(PROBLEM STATEMENT): Repeat exactly, and only, the lines from the line bearing "The image size is (800, 714)." through the end of the material. Do not copy the pictures.

(LISTED RECORDS):
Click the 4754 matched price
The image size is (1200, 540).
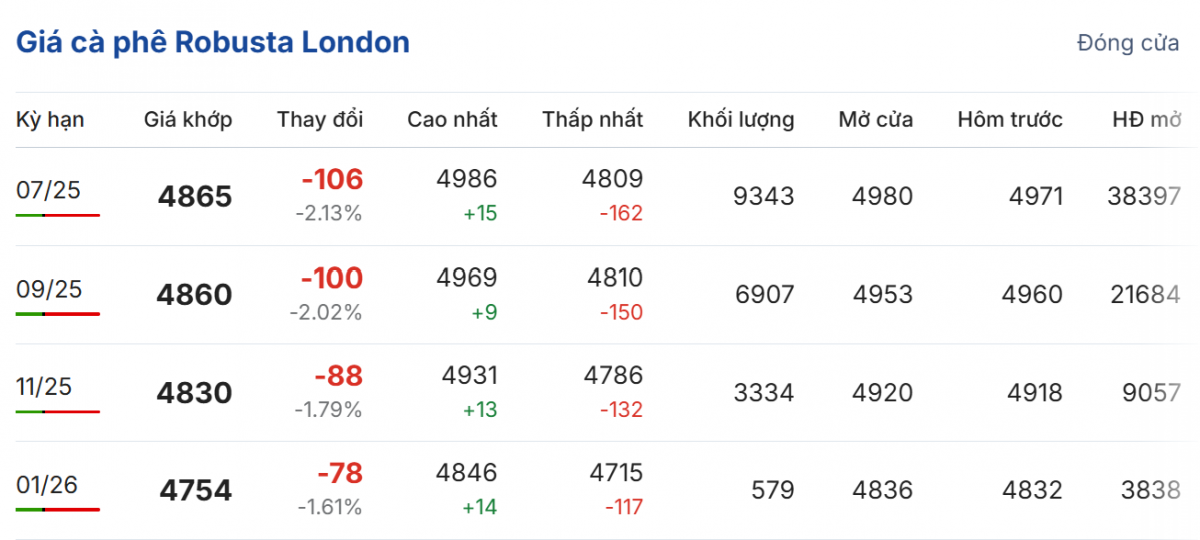point(195,491)
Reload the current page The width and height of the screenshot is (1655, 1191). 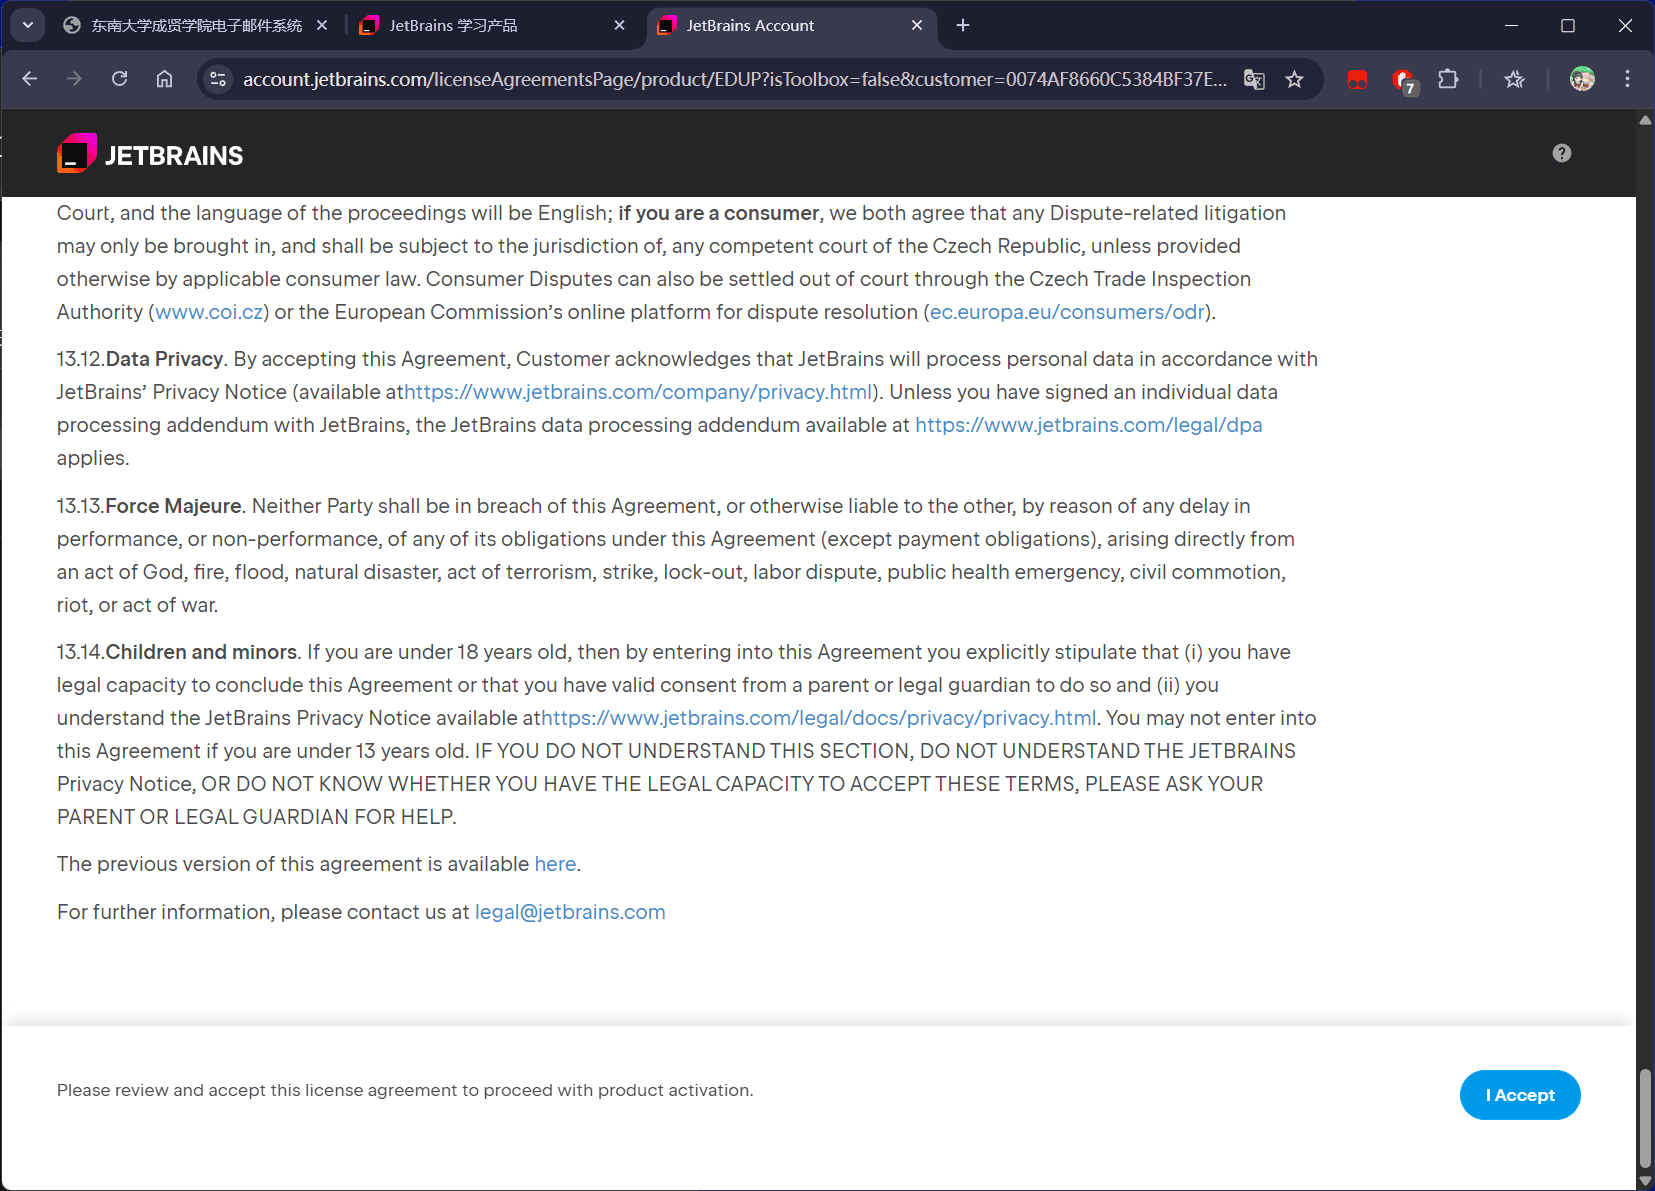[120, 79]
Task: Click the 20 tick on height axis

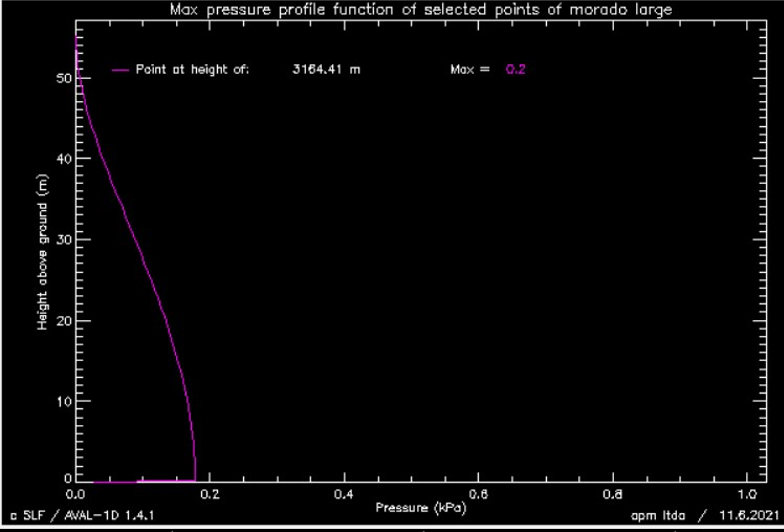Action: coord(62,321)
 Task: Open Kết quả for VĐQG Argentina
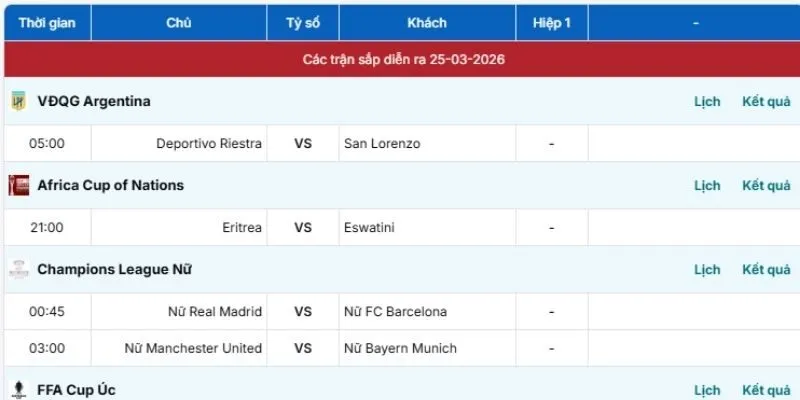click(x=766, y=101)
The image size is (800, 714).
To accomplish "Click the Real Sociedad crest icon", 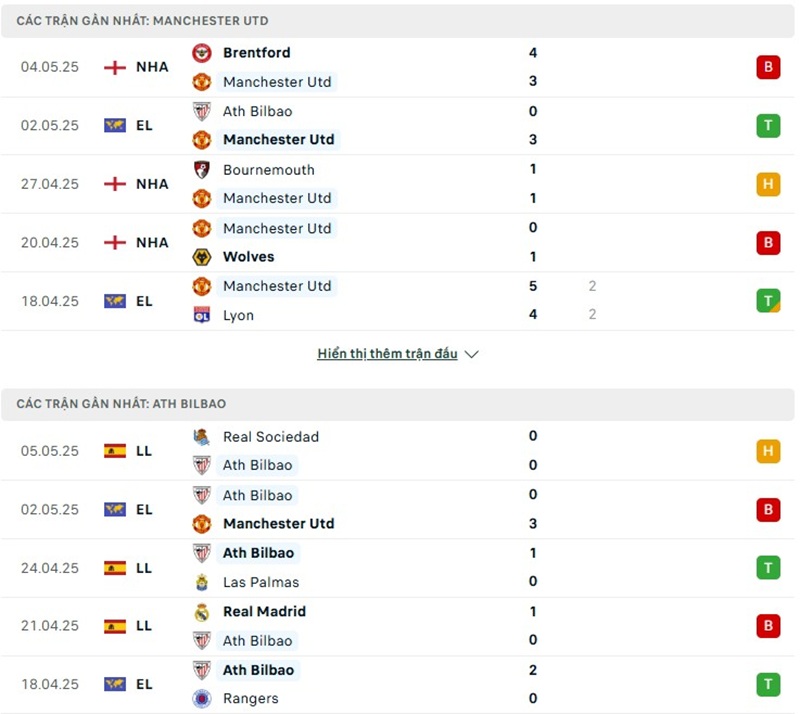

(REPLY):
The image size is (800, 714).
To accomplish "Click the Real Sociedad crest icon", 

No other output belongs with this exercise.